● What this task involves
Only one stretch of the data should be retyped: the lines from the line containing "Image resolution: width=668" through the line containing "Viewport: 769px width, 642px height.". Keep pictures out of it.

● Material provided

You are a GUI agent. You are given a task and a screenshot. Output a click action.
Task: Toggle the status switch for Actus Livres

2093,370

--

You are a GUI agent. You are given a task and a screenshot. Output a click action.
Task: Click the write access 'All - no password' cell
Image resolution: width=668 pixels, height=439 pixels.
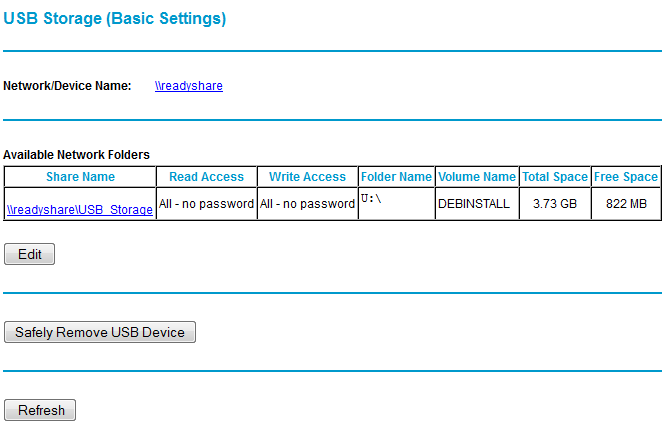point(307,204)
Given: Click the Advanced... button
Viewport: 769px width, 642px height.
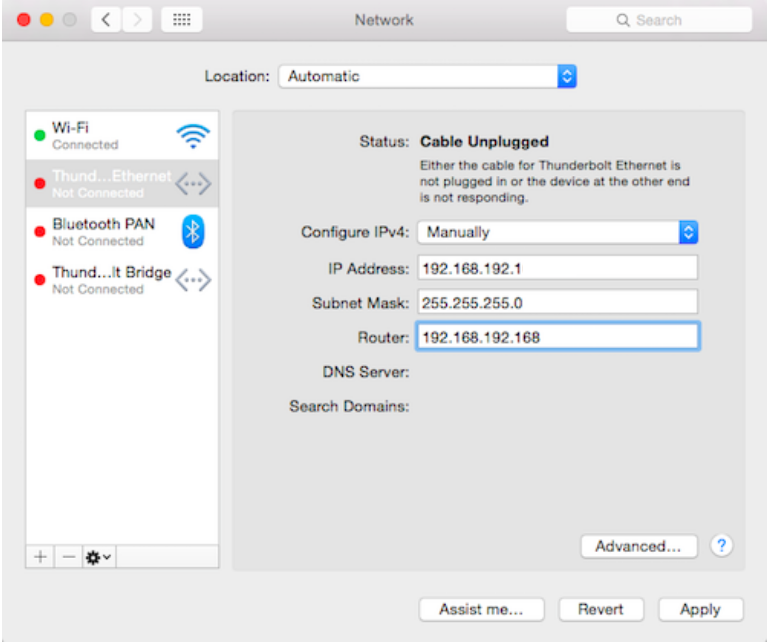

---

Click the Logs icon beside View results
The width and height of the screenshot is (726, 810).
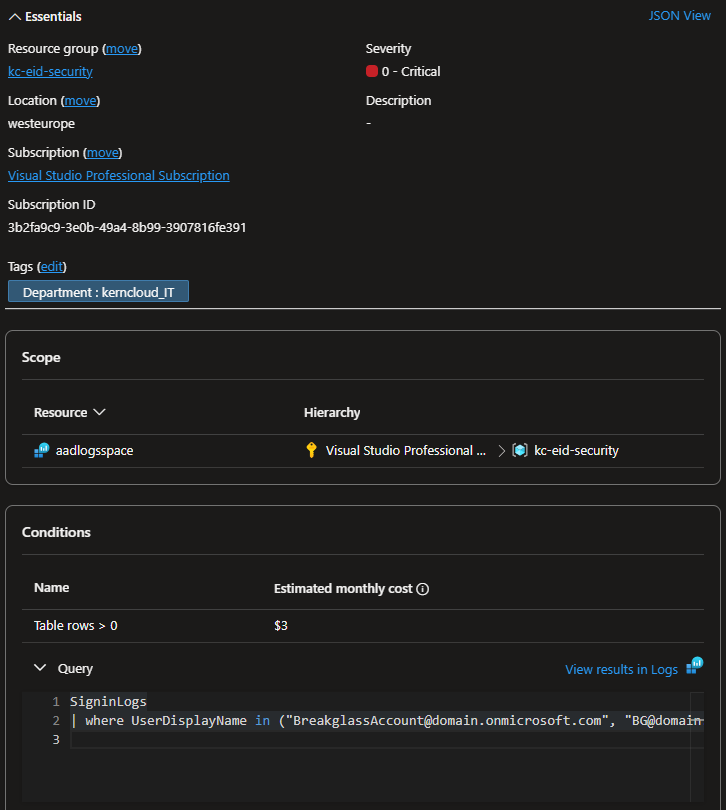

● Result of this exercise
Image resolution: width=668 pixels, height=439 pixels.
point(307,204)
Given: Click the Advanced... button
Viewport: 769px width, 642px height.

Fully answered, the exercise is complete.